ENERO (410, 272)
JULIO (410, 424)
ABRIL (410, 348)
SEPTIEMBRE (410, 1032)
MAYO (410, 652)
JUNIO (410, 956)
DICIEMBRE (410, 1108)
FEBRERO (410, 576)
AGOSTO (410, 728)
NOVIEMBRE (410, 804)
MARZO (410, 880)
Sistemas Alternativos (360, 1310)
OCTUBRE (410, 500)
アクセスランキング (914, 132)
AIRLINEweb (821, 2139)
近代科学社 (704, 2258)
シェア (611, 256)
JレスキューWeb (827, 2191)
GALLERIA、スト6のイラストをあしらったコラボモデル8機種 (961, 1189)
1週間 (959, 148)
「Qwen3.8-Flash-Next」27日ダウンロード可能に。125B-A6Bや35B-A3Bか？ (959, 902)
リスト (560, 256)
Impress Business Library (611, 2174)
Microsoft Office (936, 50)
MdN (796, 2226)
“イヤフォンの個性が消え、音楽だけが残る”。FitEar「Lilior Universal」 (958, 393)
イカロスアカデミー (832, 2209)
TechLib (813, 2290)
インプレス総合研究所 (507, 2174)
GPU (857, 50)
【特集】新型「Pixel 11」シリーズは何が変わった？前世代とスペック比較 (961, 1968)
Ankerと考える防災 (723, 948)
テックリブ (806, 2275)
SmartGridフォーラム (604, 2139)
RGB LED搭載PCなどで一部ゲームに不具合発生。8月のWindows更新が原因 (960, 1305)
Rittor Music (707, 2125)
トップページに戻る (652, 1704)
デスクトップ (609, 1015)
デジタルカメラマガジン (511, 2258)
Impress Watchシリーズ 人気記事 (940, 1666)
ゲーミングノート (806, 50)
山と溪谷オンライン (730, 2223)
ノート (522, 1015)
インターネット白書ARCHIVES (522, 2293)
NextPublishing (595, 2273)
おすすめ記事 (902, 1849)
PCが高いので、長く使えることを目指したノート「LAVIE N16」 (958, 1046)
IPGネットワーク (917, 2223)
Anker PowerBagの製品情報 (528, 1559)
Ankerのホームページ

────────────────────────────────────────

-- Instructions to follow --
Extract every line from the one containing "ノート (522, 1015)" through the last line of the data, inclusive, exactly as written.

-- Response box --
ノート (522, 1015)
インターネット白書ARCHIVES (522, 2293)
NextPublishing (595, 2273)
おすすめ記事 (902, 1849)
PCが高いので、長く使えることを目指したノート「LAVIE N16」 (958, 1046)
IPGネットワーク (917, 2223)
Anker PowerBagの製品情報 (528, 1559)
Ankerのホームページ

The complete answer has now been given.